** START **
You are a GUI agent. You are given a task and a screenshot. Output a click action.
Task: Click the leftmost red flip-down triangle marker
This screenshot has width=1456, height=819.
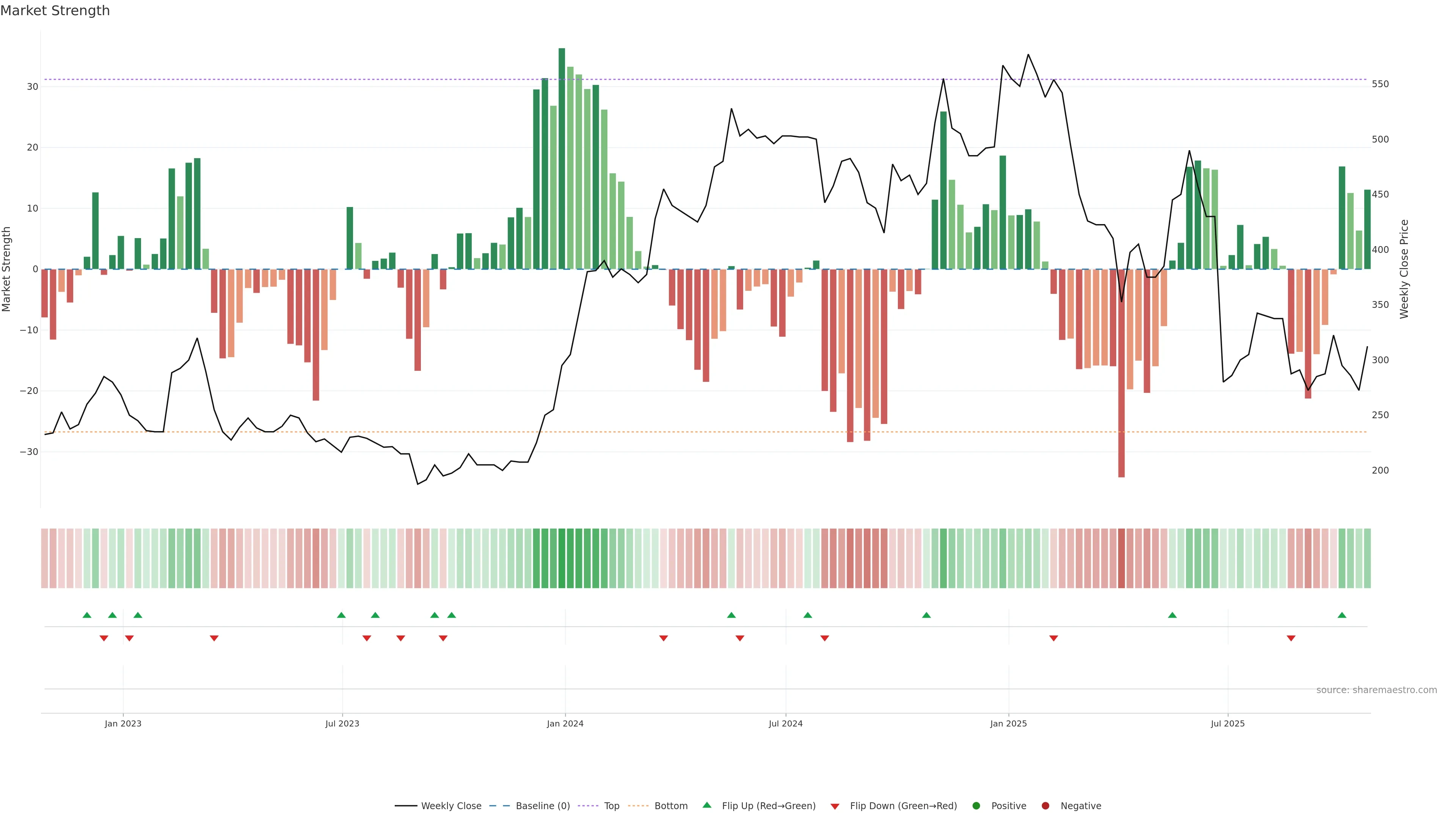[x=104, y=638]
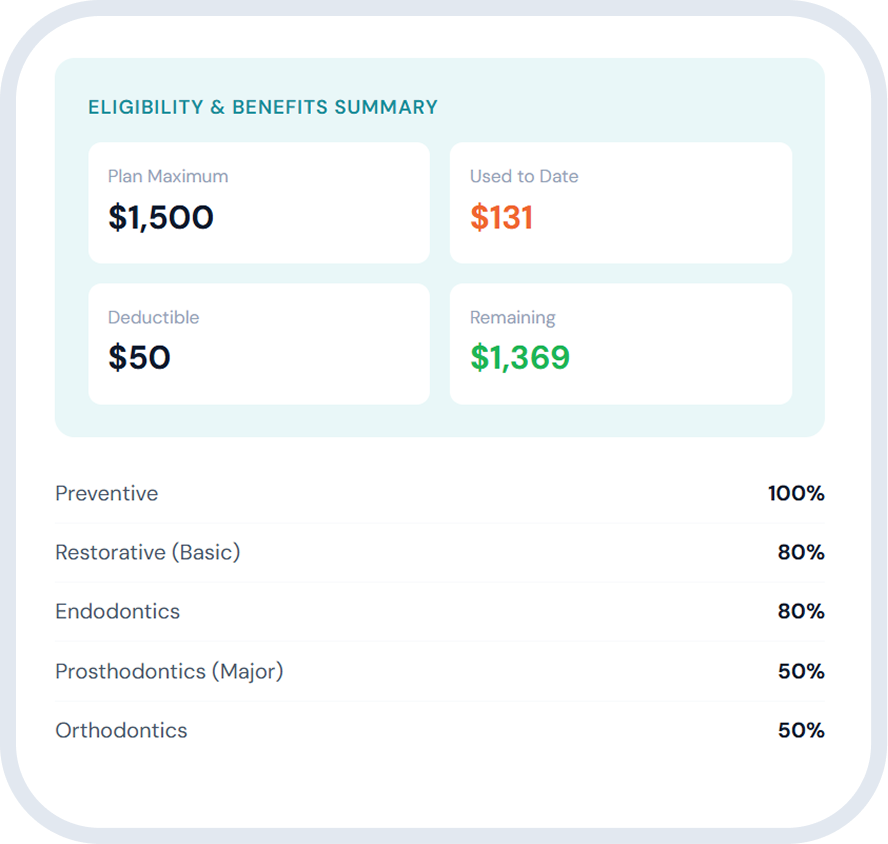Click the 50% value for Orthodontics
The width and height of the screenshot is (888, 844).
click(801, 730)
** END **
## YOUR INSTRUCTIONS:
Please render the records above as a JSON list of strings, one string per line, with blank lines and the pictures left out.

## EXERCISE SOLUTION:
[
  "You are a GUI agent. You are given a task and a screenshot. Output a click action.",
  "Task: Click the leftmost red flip-down triangle marker",
  "This screenshot has width=1456, height=819.",
  "[x=104, y=638]",
  "Click the 50% value for Orthodontics",
  "The width and height of the screenshot is (888, 844).",
  "click(801, 730)"
]